Common standards to help integrate digital devices in substations
Palo Alto, CA—Increasing adoption of standard communication protocols will likely fuel the North American substation automation market, which is expected to increase by more than 64% in total from $350.5 million in 2004 to $576.2 million in 2011, according to a new report, “North American Substation Automation Markets,” by Frost & Sullivan.
Palo Alto, CA— Increasing adoption of standard communication protocols will likely fuel the North American substation automation market, which is expected to increase by more than 64% in total from $350.5 million in 2004 to $576.2 million in 2011, according to a new report, “North American Substation Automation Markets,” by Frost & Sullivan .
The analyst’s report says the substation automation market previously implemented several standard communication protocols, including distributed network protocol version 3 (DNP 3), utility communication architecture version 2 (UCA 2), and Modbus. However, these standards failed because not all intelligent electronic device (IED) vendors adopted them. Consequently, common industry standards will now receive greater attention because utilities have started to realize the benefits of integrating various digital devices in a substation, which can happen only with adoption of standard protocols.
Because most devices deployed in the substation automation market are proprietary, Frost reports that communication between them is possible only through protocol converters. This extended process consumes a lot of effort and money during commissioning and reduces equipment efficiency. Utilities reportedly hope to coordinate real-time information obtained from these devices, and share data across departments. To do this, Frost adds they must implement standard protocols that are reliable and optimize device functionality.
The reports adds that greater acceptance of DNP as the standard protocol for remote terminal units (RTUs), IEDs, and master stations in North America will greatly aid integration of digital devices. The substation market will also have to deal with the problem of seamlessly integrating non-operational data and getting it to the control room. Non-operational data includes transformer temperature, dissolved gas, as well as lightning and weather conditions. The challenges associated with non-operational data are the characteristics of data, frequency of data transfer, and protocols used.

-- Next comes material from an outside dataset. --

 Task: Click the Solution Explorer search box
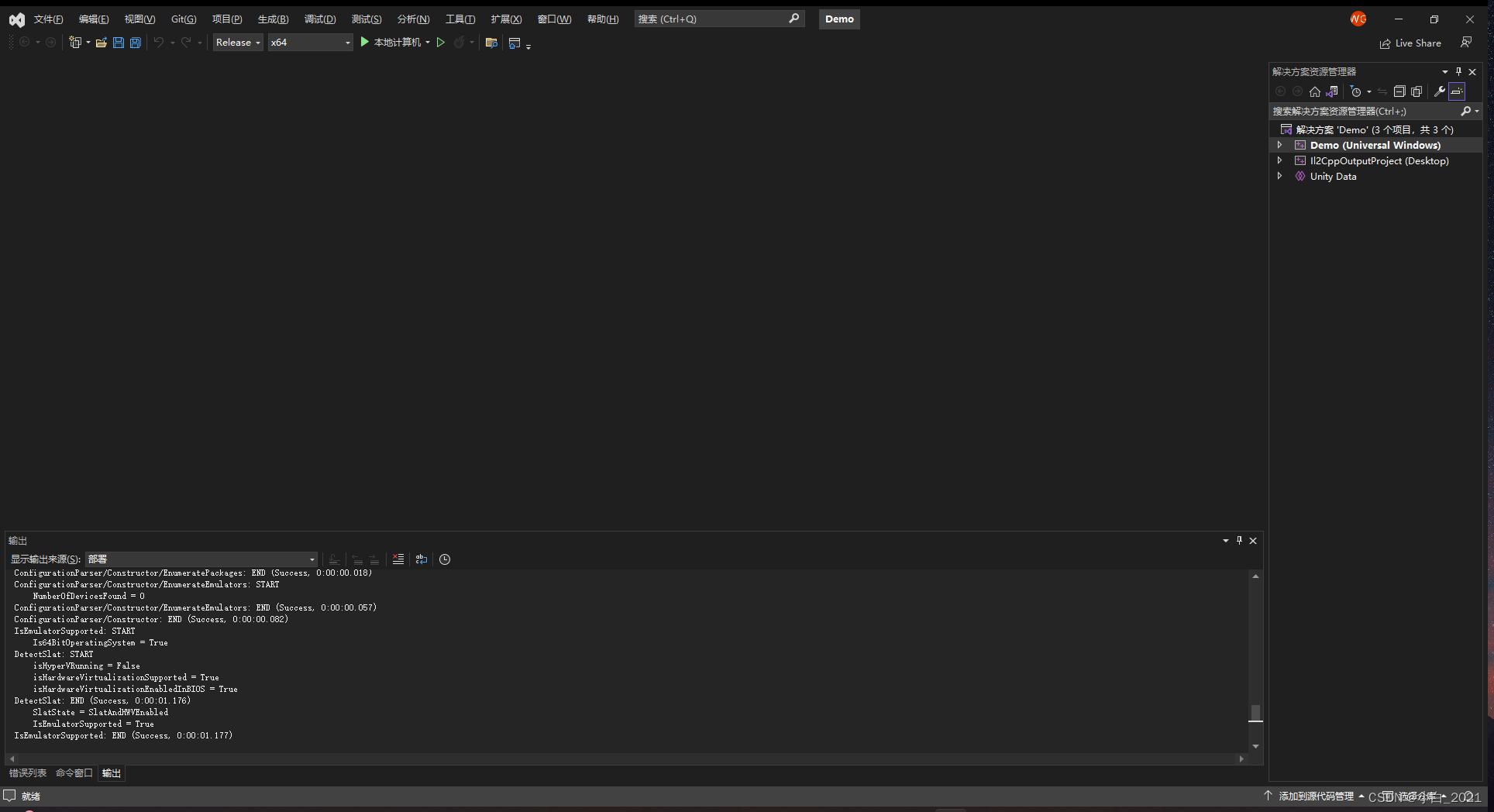point(1364,111)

'It's difficult to retrieve non-operational data from IEDs because utilities need the IED vendor's proprietary commands for gaining access to certain ports to do this,' says Balaji, Frost & Sullivan's research analyst. IED vendors reportedly can solve this by pushing for open standards so to cull non-operational data from other vendors.

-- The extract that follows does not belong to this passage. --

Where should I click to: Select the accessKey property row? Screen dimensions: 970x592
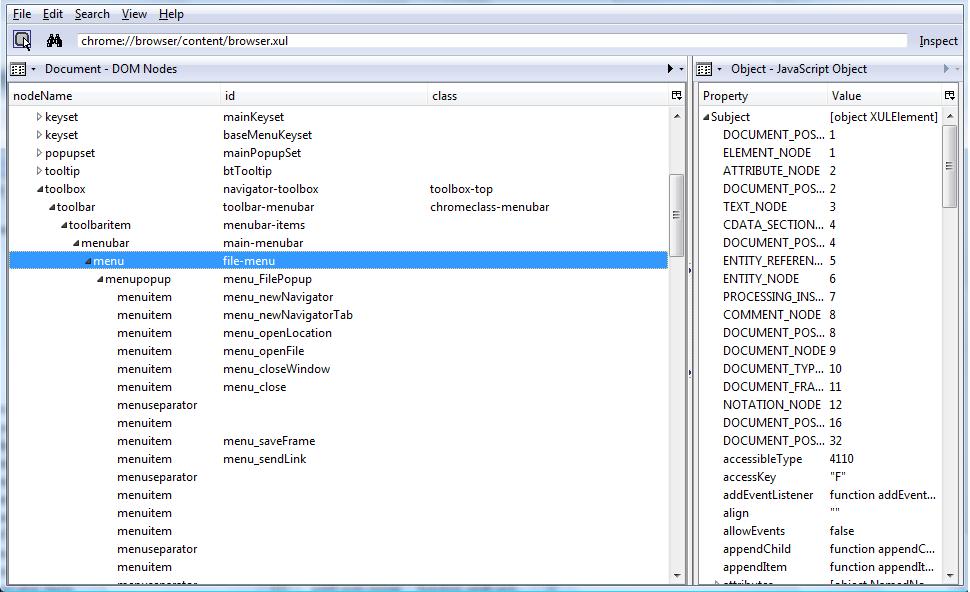820,477
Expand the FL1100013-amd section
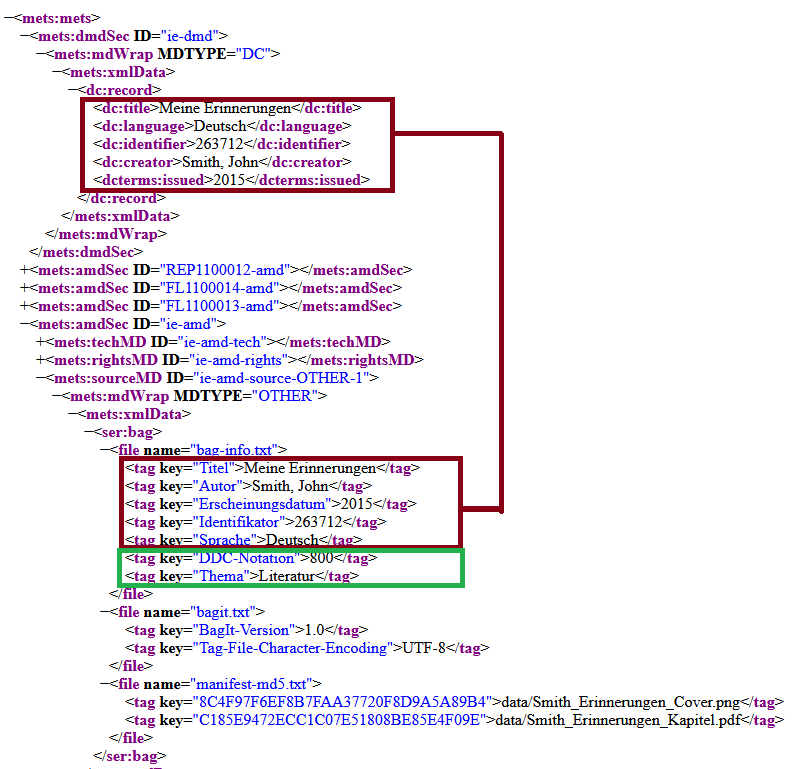 coord(24,307)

With the mounting amount of data required for monitoring and controlling substations, there is an urgent need for highly reliable, secure, and robust communication networks. These network channels will ensure that communication disruptions do not take place within the substations and remote centers.
Higher bandwidth communication channels aid efficient data acquisition and send the information to the required center in real time. Efficient authentication and encryption techniques are required to make communication safe from attacks by external factors.
'Some of the latest communication technologies include Internet-based virtual private network (VPN) and satellite, wireless, and optical fiber communication,' adds Raman. 'However, each of these alternatives has its own advantages and disadvantages, making it difficult to depend on a single mode of communication.'
For a virtual brochure, which provides manufacturers, end users, and other industry participants with an overview of the North American Substation Automation Markets, send an e-mail to Trisha Bradley at email@example.com. The e-mail must include the recipient’s full name, company name, title, telephone number, fax number, and e-mail address.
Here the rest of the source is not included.